Ewen ließ sich den Schlüssel von Zimmer 10 geben und ging nach oben. Er wollte unbedingt noch Carla anrufen, auch wenn es bereits etwas später am Abend war.
„Hoffentlich habe ich dich nicht geweckt!“, meinte Ewen, als Carla den Hörer abnahm.
„Nein, hast du nicht. Ich sehe mir gerade noch einen Bericht über Ouessant an. Du kennst doch bestimmt die Sendung - des Racines & des Ailes, die von Zeit zu Zeit auf France 3 läuft. Heute haben sie einen Bericht über die Nordküste der Bretagne gebracht, speziell von Ouessant. Sie haben einen Herrn gezeigt, der aus Algen Extrakte herstellt, die dann von diversen Firmen weiterverarbeitet werden. Daraus macht man Kosmetika und vieles mehr. Es ist sehr interessant gewesen. Als wir auf der Insel gewesen sind, haben wir nichts von dem Mann gehört.“
„Interessant, ich werde Kerlann danach fragen. Carla, ich habe in der Eile vergessen, mir vernünftige Schuhe einzupacken. Ich komme mit dem nächsten Hubschrauber zurück. Ich will mir dann ein oder zwei Paar Schuhe mitnehmen. Bist du bitte so nett, mir die Schuhe herauszustellen. Vielleicht auch die Gummistiefel.“
„Das kann ich gerne machen, aber du weißt ja auch wo sie stehen.“
„Ich muss sie immer suchen, ich weiß doch nicht wo sie stehen.“
„Gib zu Ewen, ich habe dich zu sehr verwöhnt. Du musst wieder etwas selbstständiger werden im Haushalt.“
„Das ist nicht nötig Carla, es ist alles gut so. Vermisst du mich wenigstens etwas?“
„Ach Ewen, ich bin noch nicht dazugekommen darüber nachzudenken. An manchen Abenden bist du um diese Zeit auch nicht aus dem Büro zurück.“
Ewen hätte ein deutliches und klares Ja lieber vernommen.
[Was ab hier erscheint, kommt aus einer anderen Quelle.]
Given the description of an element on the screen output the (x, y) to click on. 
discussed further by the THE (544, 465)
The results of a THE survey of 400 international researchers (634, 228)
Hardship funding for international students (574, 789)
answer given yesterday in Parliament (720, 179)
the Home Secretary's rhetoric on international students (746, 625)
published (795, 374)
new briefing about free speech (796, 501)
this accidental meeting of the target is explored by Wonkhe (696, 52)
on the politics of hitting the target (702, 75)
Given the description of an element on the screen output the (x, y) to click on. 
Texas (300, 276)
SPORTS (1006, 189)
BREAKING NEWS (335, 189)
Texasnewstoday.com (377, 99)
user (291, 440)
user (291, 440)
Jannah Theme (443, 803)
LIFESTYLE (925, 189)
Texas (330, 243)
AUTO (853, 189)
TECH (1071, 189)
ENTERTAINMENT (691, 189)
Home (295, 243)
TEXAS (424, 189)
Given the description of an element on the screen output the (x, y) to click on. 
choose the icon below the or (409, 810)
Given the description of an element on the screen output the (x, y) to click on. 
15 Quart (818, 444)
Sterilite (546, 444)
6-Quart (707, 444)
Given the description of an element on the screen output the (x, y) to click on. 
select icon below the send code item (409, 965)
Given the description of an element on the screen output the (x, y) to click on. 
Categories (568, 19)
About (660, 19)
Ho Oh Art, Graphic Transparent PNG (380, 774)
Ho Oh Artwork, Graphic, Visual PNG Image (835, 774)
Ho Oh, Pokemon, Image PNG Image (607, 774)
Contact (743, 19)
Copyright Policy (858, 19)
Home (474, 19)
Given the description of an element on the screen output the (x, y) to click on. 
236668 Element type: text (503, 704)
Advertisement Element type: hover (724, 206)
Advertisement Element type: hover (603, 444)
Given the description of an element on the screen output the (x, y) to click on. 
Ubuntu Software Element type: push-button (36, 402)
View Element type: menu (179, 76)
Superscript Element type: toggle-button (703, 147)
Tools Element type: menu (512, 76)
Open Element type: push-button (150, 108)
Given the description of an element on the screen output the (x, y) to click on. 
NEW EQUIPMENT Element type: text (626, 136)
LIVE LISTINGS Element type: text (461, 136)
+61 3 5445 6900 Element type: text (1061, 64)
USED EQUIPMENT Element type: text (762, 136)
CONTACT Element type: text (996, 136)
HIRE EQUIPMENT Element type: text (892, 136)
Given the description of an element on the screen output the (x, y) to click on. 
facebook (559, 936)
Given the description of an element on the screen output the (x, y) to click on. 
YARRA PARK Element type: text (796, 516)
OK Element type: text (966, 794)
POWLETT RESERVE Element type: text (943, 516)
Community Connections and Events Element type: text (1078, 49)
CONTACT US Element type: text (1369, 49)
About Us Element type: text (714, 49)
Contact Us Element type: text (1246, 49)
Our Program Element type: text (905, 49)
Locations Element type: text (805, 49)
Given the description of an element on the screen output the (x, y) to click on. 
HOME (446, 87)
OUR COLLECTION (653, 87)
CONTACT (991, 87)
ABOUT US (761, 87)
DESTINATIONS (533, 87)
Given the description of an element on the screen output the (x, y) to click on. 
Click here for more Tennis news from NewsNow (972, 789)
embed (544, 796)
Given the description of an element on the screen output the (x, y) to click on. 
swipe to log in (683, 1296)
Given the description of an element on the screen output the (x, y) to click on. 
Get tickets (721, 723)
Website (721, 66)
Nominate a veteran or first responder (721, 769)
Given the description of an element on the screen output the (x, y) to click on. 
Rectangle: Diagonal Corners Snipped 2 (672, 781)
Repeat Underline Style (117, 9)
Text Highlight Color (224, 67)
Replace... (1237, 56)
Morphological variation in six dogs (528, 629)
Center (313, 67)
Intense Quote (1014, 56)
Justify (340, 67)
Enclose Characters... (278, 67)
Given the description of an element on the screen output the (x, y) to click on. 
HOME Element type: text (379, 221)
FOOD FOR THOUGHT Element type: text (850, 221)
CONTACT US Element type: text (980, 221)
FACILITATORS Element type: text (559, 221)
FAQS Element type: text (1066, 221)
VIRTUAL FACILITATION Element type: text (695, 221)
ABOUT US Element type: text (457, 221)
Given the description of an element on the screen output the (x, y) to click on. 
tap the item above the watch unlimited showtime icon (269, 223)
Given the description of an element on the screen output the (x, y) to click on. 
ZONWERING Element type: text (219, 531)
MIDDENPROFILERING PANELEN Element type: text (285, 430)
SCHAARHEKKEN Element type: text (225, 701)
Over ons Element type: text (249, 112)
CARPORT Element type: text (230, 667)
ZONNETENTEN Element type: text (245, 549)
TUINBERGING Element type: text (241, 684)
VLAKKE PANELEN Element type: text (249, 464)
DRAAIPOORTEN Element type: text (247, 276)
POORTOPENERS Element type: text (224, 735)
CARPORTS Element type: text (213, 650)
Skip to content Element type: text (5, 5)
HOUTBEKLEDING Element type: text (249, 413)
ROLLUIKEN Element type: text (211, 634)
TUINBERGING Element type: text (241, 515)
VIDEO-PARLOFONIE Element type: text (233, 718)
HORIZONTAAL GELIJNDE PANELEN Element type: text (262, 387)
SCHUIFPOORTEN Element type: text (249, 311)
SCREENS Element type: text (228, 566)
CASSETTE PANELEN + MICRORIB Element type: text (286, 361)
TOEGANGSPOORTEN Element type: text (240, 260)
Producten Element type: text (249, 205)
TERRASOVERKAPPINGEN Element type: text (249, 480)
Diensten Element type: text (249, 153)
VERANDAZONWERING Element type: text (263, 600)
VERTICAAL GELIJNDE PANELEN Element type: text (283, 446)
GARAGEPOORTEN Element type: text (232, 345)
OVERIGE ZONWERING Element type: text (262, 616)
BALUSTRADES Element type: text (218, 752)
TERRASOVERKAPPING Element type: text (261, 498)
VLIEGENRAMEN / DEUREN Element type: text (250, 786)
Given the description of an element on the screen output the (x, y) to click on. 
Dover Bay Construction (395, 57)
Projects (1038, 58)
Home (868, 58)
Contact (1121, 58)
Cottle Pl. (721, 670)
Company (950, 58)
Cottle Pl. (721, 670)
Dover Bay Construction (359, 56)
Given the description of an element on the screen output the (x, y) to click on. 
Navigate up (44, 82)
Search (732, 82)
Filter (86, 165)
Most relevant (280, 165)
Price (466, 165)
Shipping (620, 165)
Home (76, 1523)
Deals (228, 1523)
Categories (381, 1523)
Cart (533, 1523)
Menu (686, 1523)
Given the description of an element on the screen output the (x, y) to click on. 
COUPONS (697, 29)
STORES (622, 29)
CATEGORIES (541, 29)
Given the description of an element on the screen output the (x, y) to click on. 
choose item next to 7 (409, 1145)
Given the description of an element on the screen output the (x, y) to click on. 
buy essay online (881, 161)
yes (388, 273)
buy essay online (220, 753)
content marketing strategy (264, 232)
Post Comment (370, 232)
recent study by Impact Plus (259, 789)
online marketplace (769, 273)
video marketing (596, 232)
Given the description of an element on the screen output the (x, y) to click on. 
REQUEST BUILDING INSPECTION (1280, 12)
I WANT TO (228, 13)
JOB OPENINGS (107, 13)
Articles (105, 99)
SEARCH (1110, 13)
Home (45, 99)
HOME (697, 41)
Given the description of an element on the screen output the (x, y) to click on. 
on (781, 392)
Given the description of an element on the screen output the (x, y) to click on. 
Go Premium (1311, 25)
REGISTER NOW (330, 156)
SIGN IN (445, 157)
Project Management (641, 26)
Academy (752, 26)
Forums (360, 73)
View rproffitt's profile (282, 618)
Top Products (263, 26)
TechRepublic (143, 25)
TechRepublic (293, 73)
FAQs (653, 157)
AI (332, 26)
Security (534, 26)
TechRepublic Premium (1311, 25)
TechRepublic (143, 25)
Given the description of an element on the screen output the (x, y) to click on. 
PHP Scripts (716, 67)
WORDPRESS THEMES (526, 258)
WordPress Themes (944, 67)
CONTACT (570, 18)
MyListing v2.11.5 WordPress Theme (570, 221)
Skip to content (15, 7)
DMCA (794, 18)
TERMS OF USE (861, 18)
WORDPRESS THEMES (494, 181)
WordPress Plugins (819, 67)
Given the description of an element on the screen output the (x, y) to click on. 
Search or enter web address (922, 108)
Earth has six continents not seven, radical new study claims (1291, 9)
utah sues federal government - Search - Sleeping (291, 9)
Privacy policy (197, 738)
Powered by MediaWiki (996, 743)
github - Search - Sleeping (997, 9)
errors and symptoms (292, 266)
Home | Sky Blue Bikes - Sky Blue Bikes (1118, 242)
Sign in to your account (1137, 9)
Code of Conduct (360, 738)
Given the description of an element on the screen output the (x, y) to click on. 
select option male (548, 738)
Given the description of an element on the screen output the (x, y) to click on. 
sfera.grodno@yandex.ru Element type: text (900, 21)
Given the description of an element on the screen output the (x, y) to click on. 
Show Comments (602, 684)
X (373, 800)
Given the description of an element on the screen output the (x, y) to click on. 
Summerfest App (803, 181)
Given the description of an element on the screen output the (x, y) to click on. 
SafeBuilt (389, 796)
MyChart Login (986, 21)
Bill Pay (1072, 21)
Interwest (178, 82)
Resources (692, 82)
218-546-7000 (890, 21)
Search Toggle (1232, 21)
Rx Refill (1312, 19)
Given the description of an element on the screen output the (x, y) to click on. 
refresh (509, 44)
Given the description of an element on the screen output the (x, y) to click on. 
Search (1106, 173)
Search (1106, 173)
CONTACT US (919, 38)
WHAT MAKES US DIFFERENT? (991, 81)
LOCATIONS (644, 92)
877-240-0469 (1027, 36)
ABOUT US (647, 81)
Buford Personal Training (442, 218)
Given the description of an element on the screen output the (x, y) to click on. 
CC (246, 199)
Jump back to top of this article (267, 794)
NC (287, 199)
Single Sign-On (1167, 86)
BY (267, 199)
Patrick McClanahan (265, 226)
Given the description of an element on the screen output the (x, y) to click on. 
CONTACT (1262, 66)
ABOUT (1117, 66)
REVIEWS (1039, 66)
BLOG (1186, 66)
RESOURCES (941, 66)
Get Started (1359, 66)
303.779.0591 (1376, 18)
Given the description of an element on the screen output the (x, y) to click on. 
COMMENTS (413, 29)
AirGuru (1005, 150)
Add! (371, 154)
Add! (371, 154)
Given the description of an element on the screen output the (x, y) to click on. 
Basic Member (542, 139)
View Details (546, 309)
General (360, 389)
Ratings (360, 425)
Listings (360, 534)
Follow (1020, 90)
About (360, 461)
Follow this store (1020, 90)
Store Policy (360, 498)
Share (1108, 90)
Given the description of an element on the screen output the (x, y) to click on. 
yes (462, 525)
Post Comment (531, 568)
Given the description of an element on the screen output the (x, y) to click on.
„Ach so, nun, dann kann ich ja auch etwas länger auf Ouessant bleiben.“
„Sei nicht beleidigt, mein Liebling. Natürlich freue ich mich, wenn du wieder hier bist.“
Damit war das Thema jetzt erst einmal beendet. Ewen legte auf und dachte noch ein wenig über den Fall nach. Dann legte er sich ins Bett und schlief sofort ein.
Dustin hatte den Hubschrauber für neun Uhr bestellt. Er und Ewen waren von den Kollegen der Gendarmerie zum Landeplatz gebracht worden. Ewen besprach mit dem Piloten schon während des Hinfluges den Rückflug. Der sollte drei Stunden später stattfinden.